Un vieil homme, vêtu en simple ermite et appuyé sur son bâton, passa sur le chemin bordant le campement.
— Voyageur, il nous reste une écuelle. Viens donc te réchauffer au coin du feu, déclara le chef de la bande.
Le vieil homme s’approcha, le visage marqué par le froid.
— Si fait, l’ami… mais ma bourse est vide.
— C’est fête aujourd’hui, et nous t’offrons ce repas de bon cœur. Ce serait nous faire offense que de refuser. C’est Yule, après tout.
— Alors c’est décidé. Mais je vous paierai avec ma plus belle histoire.
— C’est entendu, brave homme.
Une fois sa pitance terminée, on lui laissa la place du chef. Il s’installa, leva les yeux vers les étoiles, et commença :
Il était une fois, dans le royaume de Féerie, un jeune monarque.
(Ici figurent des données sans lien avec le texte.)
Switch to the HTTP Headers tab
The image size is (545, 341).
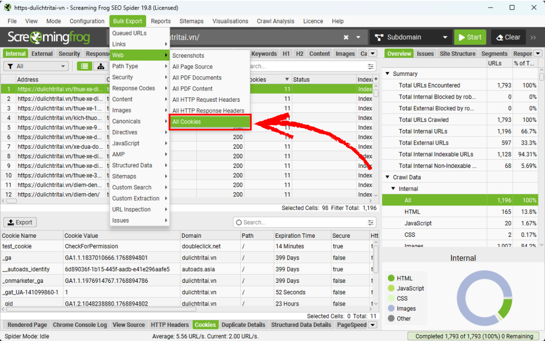(169, 325)
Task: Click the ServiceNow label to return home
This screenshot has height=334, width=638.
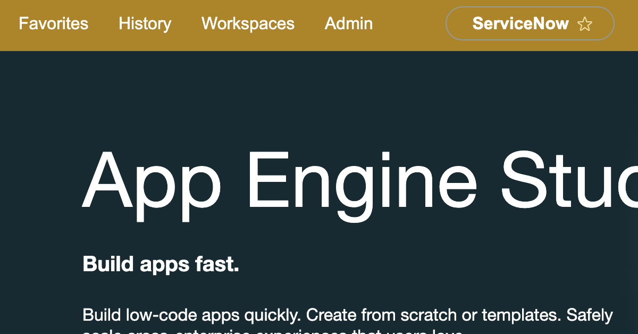Action: tap(520, 23)
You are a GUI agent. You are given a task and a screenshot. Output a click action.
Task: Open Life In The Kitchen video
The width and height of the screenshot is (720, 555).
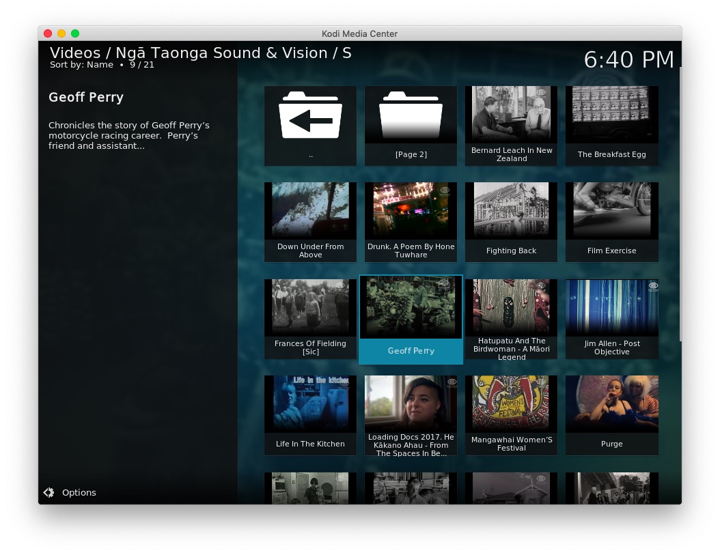[310, 405]
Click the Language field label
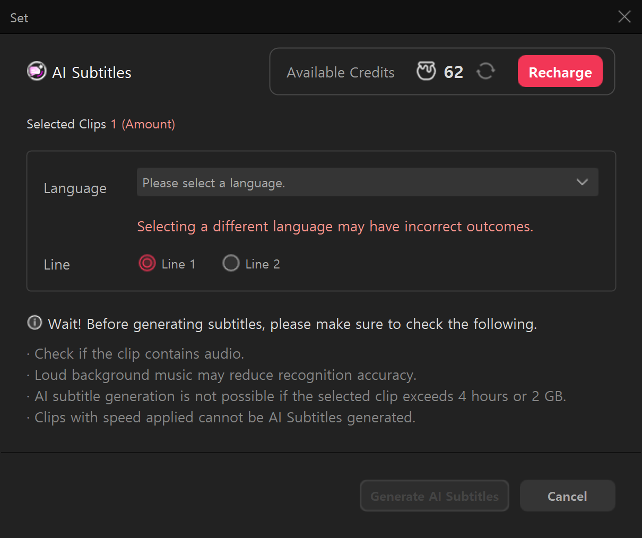This screenshot has width=642, height=538. 75,189
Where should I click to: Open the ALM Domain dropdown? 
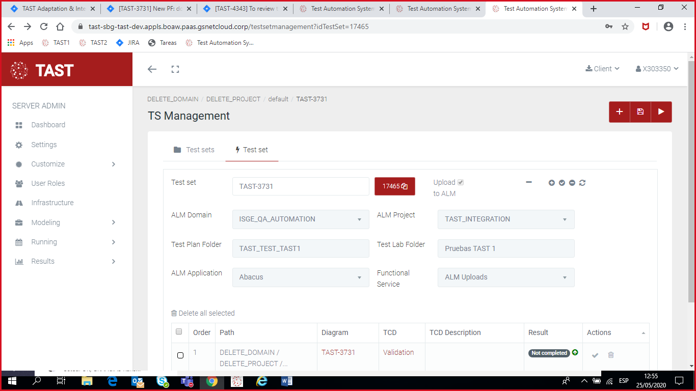(x=301, y=219)
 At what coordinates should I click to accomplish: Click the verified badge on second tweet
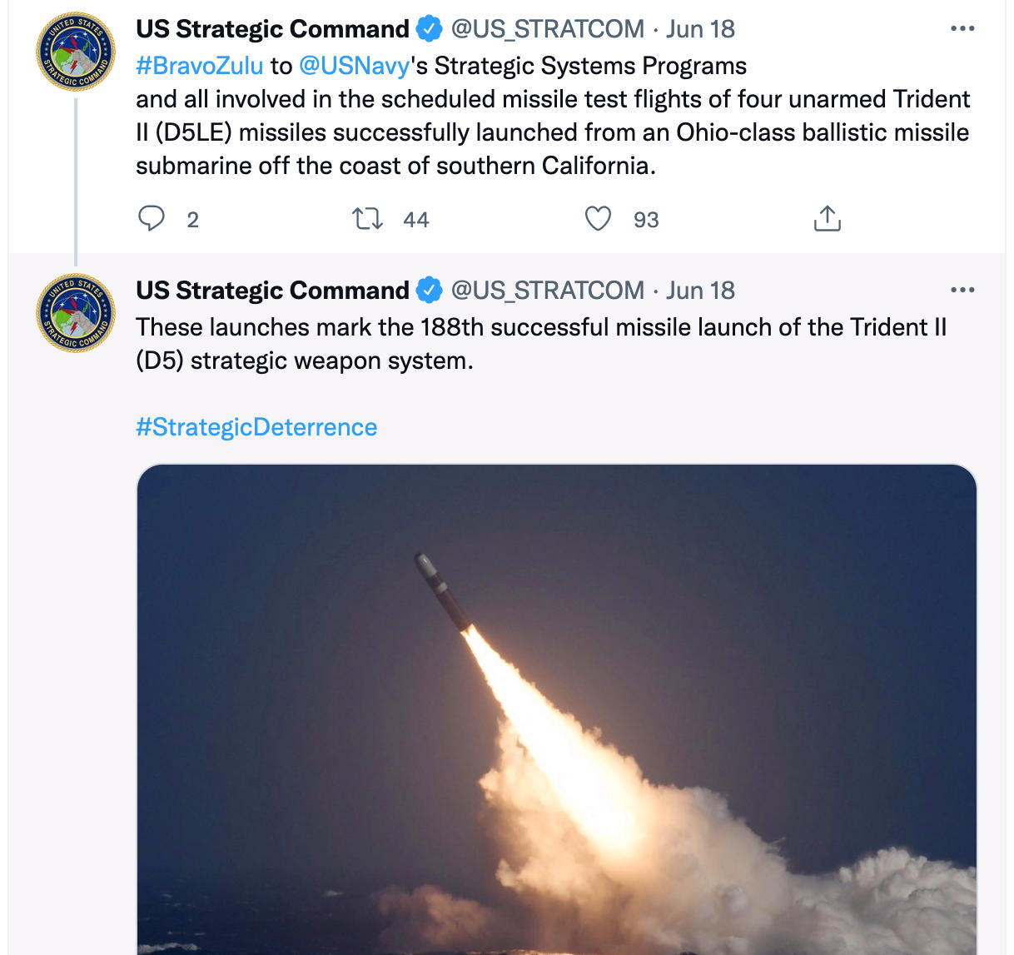coord(429,291)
Celui-ci ne savait pas comment il était arrivé là. Ses parents étaient bourreliers. Son frère, Louis, avait eu un accident à l’âge de six ans et était devenu aveugle.
Notre jeune héros redoubla de courage. Il fit des progrès remarquables dans l’art de la lecture, et chaque soir, il lisait une belle histoire à son frère. Mais la famille manquait d’argent, et le traitement de Louis avait épuisé leurs maigres économies.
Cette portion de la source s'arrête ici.